While working it can be tempting to reach for an unhealthy choice at lunchtime, especially in between meetings or on the go. But there are plenty of easy lunch alternatives that can benefit your heart.
Packing Your Lunch
Try to get in the habit of waking up 15 minutes early to pack your lunch. Throughout the week try to include a mix of lean proteins, whole grains, fruits, vegetables and fat-free/low-fat dairy. Some great options include:
- Low-sodium turkey, skinless chicken, canned tuna or canned salmon (try it in a salad or on a sandwich with whole-wheat bread).
- Unsalted seeds and nuts.
- Whole-grain or whole-wheat pasta.
- Easy-to-eat fruit like berries, grapes, or sliced apples or pears.
- Veggie sticks.
- Low-fat string cheese.
- Fat-free yogurt.
You can also mix traditional meal foods by having breakfast for lunch. Whole-grain breakfast cereal and eggs are good options. Or try the American Heart Association’s recipe for Overnight No-Cook Banana Oatmeal.
Of course there will be days you might need to buy lunch. Or perhaps you're having a lunch meeting with co-workers or clients. When eating out, watch for these things:
- Sweetened beverages.
- High-calorie salad toppings such as bacon and croutons. Ask for salad dressing on the side.
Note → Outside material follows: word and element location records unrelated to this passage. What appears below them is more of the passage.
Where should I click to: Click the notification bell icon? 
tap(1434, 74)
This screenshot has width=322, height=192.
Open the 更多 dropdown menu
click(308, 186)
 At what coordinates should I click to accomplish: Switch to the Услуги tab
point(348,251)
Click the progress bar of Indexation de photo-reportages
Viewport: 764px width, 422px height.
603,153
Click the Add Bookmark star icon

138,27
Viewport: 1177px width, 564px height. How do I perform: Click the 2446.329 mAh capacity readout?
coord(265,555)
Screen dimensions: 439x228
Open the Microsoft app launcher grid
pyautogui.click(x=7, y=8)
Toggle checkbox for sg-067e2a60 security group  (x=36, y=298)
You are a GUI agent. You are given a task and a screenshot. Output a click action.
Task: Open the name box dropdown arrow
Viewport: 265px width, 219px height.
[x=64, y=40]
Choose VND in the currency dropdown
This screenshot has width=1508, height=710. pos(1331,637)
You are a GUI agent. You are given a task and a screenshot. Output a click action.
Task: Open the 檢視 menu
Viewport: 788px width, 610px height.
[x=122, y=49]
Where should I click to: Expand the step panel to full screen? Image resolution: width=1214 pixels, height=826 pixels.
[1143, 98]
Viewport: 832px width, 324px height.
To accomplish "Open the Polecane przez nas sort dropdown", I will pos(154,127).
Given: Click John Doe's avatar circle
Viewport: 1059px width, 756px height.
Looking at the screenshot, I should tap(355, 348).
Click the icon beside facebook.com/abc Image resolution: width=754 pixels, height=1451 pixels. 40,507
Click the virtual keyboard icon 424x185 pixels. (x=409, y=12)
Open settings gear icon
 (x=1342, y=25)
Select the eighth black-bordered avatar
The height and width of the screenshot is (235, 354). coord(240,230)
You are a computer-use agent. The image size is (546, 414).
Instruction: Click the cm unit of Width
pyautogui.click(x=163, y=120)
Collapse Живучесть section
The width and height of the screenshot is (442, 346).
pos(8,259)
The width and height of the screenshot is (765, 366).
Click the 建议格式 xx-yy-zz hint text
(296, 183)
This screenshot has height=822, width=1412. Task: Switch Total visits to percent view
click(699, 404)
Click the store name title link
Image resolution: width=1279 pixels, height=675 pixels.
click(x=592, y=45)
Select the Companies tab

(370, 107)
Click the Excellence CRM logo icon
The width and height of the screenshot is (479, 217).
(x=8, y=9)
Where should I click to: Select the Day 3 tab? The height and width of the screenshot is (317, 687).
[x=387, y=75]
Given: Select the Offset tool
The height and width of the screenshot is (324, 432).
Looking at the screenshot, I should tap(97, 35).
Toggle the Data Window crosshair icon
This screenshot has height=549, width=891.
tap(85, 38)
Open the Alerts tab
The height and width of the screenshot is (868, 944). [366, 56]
- Unhealthy sandwiches such as those made with deli meat due to excess sodium and full-fat cheeses).
- Water, unsweetened iced tea or fat-free milk. Try flavoring your water by adding fruits and fresh herbs.
- Salads with healthy toppings like vegetables, lentils, beans and edamame. For salad dressings, keep it simple with ingredients such as canola oil, olive oil, grapeseed oil, balsamic vinegar or white wine vinegar. For extra flavor, add some dried herbs like oregano or Italian seasoning blend.
- Low-sodium tuna or vegetarian sandwiches made with whole-wheat bread.
Be aware of your portion size, too. Restaurant portions are often large and more than a healthy serving. Consider asking for a take-out box and saving half of your meal for the next day. Or share a meal with a dining partner.
Eating healthy doesn't have to be difficult. But it is vital for long-term health. Adapt the tips above based on your dietary needs and food preferences.